Text excerpt below:
Our heads are anointed and our cups filled to the brim. The anointing here brings two-fold meaning. Oil was used medicinally for the healing of wounds. This Shepherd Lord heals our wounds. But when oil is placed on the head it became a sign of special selection. The anointed of God are his messiahs--his chosen ones. As in baptism we mark the head of the new Christians with the words, "You are a child of the covenant, marked as Christ's own forever." So, too, God anoints us at the table spread--a sign of our eternally belonging to God in Jesus Christ, and an eternal sign to our enemy--the one whose power Christ overcame in his suffering, death and resurrection. At this table our chosen-ness is affirmed and our cups filled; we have everything we need.
End of Text excerpt.
Dataset excerpts below:
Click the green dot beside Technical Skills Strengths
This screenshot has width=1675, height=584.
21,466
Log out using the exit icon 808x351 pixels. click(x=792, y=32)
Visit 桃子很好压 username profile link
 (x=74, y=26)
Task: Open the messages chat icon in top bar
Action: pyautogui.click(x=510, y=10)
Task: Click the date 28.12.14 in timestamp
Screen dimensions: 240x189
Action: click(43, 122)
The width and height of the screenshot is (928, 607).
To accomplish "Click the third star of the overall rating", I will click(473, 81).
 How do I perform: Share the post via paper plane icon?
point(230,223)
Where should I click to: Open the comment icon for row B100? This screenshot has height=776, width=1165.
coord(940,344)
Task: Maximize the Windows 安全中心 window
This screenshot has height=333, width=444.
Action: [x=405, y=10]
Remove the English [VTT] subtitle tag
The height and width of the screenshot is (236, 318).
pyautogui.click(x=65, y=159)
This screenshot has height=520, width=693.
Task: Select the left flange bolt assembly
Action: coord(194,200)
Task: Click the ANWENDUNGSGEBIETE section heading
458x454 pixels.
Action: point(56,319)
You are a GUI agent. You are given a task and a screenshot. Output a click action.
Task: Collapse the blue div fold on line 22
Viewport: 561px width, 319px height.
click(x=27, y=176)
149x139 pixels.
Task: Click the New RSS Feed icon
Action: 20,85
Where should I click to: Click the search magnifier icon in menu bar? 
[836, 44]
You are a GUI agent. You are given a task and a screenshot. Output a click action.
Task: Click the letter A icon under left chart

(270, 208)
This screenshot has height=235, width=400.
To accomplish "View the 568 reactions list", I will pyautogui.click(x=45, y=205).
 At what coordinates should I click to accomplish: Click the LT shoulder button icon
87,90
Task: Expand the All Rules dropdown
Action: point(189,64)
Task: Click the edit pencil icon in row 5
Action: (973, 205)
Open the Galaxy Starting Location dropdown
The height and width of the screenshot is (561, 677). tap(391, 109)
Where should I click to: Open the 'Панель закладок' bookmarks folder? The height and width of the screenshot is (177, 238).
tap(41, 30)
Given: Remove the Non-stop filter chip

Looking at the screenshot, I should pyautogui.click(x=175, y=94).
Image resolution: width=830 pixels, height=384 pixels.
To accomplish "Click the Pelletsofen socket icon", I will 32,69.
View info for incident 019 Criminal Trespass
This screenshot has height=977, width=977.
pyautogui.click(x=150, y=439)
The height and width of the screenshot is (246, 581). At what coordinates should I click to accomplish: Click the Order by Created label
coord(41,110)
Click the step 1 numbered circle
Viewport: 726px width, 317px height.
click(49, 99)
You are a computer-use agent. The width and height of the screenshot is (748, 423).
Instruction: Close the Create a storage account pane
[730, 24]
End of Dataset excerpts.
» Work request:
For each statement below, say yes or no to whether it agrees with the passage on anointing, and quote the words from the passage that settle it.
1. Oil was used medicinally to heal wounds.
2. Oil placed on the head was a sign of special selection.
3. At the table, the cups are filled only halfway.

» Written response:
1. Yes: "Oil was used medicinally for the healing of wounds."
2. Yes: "when oil is placed on the head it became a sign of special selection."
3. No: "our cups filled to the brim."